With the pictures removed, the data below must be transcribed in full and exactly.

*** Data shown ***

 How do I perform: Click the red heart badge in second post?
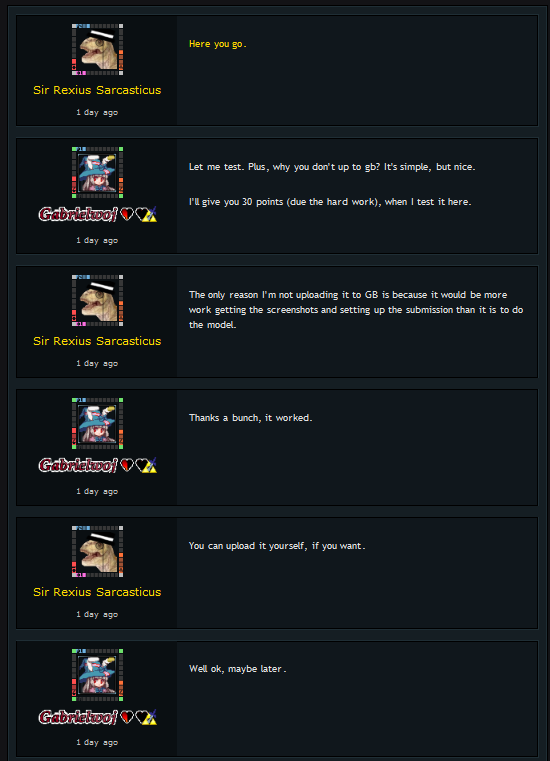click(x=127, y=214)
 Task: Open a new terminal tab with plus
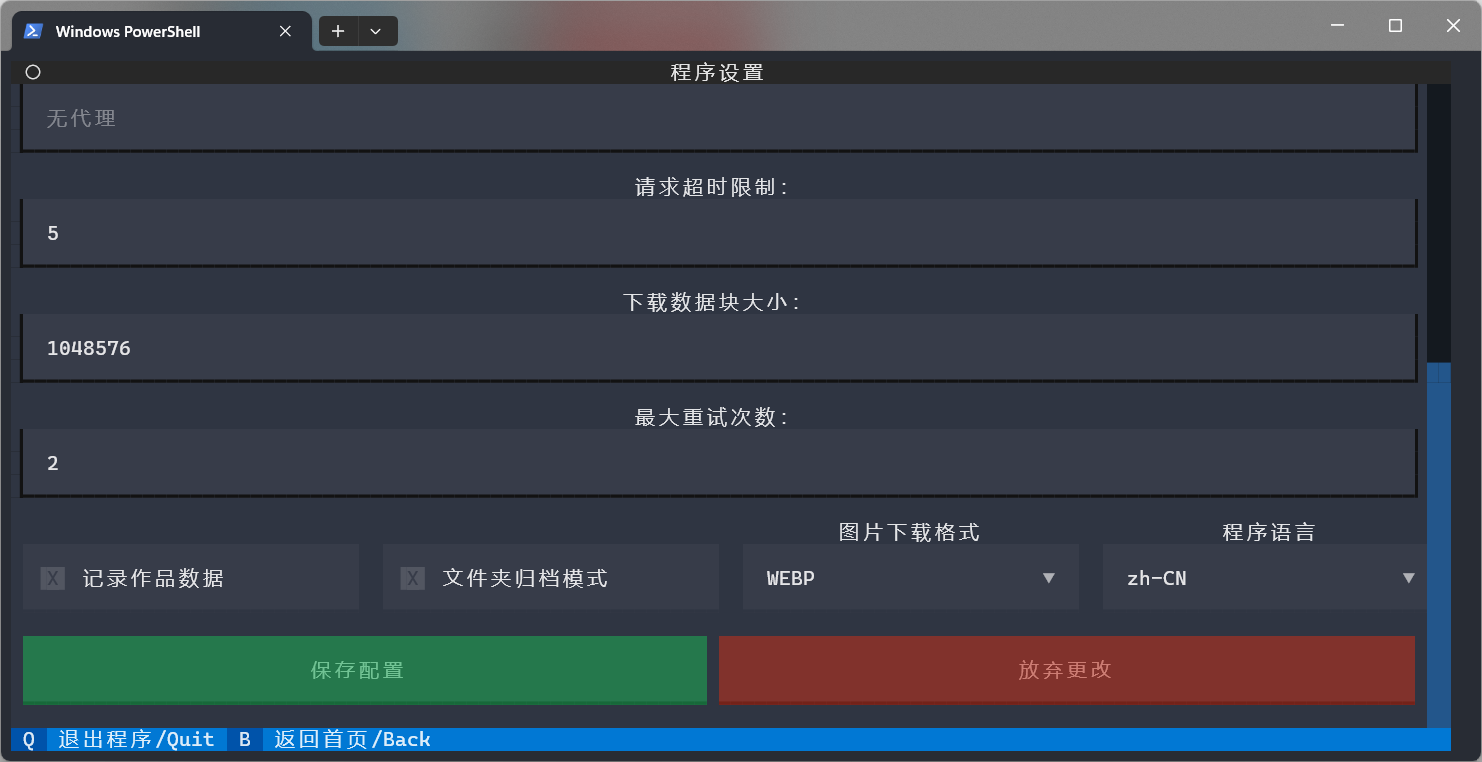[338, 31]
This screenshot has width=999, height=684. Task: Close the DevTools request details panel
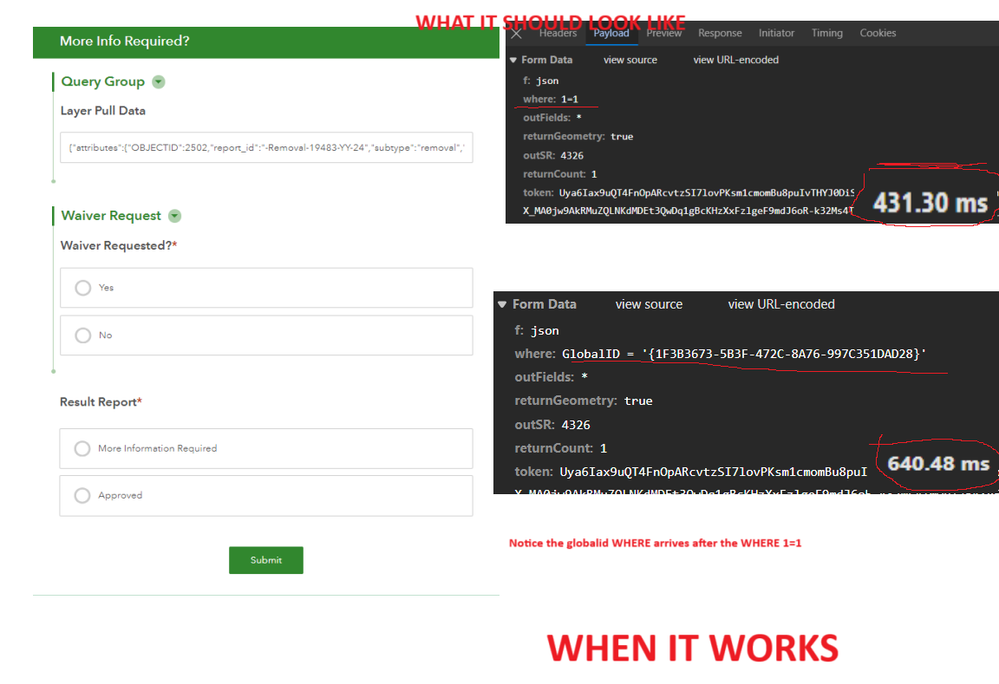click(x=516, y=33)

*** End of Data shown ***

Result below:
 How do I perform: Click the red heart badge in second post?
click(x=127, y=214)
 Task: Open a new terminal tab with plus
[338, 31]
This screenshot has width=999, height=684. Task: Close the DevTools request details panel
click(x=516, y=33)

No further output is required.